Cinquièmement, les municipalités pourront communiquer des renseignements personnels, sans le consentement des personnes concernées, pour des fins de recherche ou de production de statistiques. Une évaluation préalable doit cependant être faite ; il faut notamment que l’objectif de l’étude ou de la recherche l’emporte, du point de vue de l’intérêt public, en opposition à l’impact de la communication et l’usage de ces données sur la vie des personnes concernées. Il faudra évidemment que ces renseignements soient utilisés de manière à en assurer la confidentialité, que le strict minimum nécessaire soit communiqué, et qu’il soit nécessaire de communiquer ces informations dans le cadre de l’étude8.

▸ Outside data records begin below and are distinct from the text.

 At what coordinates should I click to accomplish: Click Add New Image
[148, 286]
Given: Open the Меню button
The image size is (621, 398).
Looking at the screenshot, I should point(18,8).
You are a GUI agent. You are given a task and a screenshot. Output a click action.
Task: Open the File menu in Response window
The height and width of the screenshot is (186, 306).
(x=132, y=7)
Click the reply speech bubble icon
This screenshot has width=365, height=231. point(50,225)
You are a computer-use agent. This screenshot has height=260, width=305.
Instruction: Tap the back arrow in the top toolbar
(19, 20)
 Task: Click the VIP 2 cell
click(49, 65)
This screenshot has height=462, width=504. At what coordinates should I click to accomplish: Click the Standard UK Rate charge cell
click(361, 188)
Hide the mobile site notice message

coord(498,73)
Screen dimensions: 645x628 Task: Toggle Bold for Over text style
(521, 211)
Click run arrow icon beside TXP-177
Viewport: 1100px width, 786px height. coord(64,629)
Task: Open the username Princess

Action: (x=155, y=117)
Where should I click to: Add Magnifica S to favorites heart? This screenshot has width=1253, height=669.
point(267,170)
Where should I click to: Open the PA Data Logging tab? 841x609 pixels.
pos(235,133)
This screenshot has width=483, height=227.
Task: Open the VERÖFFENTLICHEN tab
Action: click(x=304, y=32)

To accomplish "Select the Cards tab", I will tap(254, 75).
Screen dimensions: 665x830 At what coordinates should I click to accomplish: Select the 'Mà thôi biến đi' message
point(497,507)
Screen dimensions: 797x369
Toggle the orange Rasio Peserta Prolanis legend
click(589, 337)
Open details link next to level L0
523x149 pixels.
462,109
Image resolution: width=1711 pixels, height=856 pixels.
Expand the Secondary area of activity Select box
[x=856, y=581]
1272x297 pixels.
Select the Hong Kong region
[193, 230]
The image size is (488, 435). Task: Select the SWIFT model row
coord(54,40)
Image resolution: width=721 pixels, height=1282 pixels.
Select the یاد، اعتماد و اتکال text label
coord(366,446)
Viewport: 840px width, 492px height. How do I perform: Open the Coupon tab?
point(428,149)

De nouvelles responsabilités bientôt en vigueur
En résumé, la loi responsabilise davantage les organismes publics, dont les municipalités, en ce qui a trait à la protection des renseignements personnels et des données personnelles. Les municipalités devront être vigilantes et proactives afin de mettre en œuvre ces nouvelles obligations et responsabilités ; elles devront notamment faire preuve d’exemplarité en la matière, comme le requièrent ces nouvelles modifications. Il importe de noter que le florilège de mesures traitées dans ce texte est incomplet et que d’autres mesures sont aussi, depuis le 22 septembre, applicables aux municipalités. Cependant, d’autres aspects de la loi entreront bientôt en vigueur. En effet, la loi entre progressivement en application, et d’autres responsabilités incomberont aux municipalités. Par exemple, si la municipalité a besoin du consentement d’un individu afin de recueillir ses données personnelles, ce consentement devra être manifeste, libre, éclairé et demandé en termes simples et clairs9. En outre, les municipalités devront rendre publique sur leur site Internet leur politique de gestion des renseignements personnels10. De plus, les municipalités recueillant des renseignements personnels devront, par défaut, disposer de paramètres assurant le plus haut niveau de confidentialité11. Et ce ne sont que quelques-uns des éléments à venir.
Nous invitons les municipalités à bien se renseigner sur leurs nouvelles responsabilités contenues dans la loi.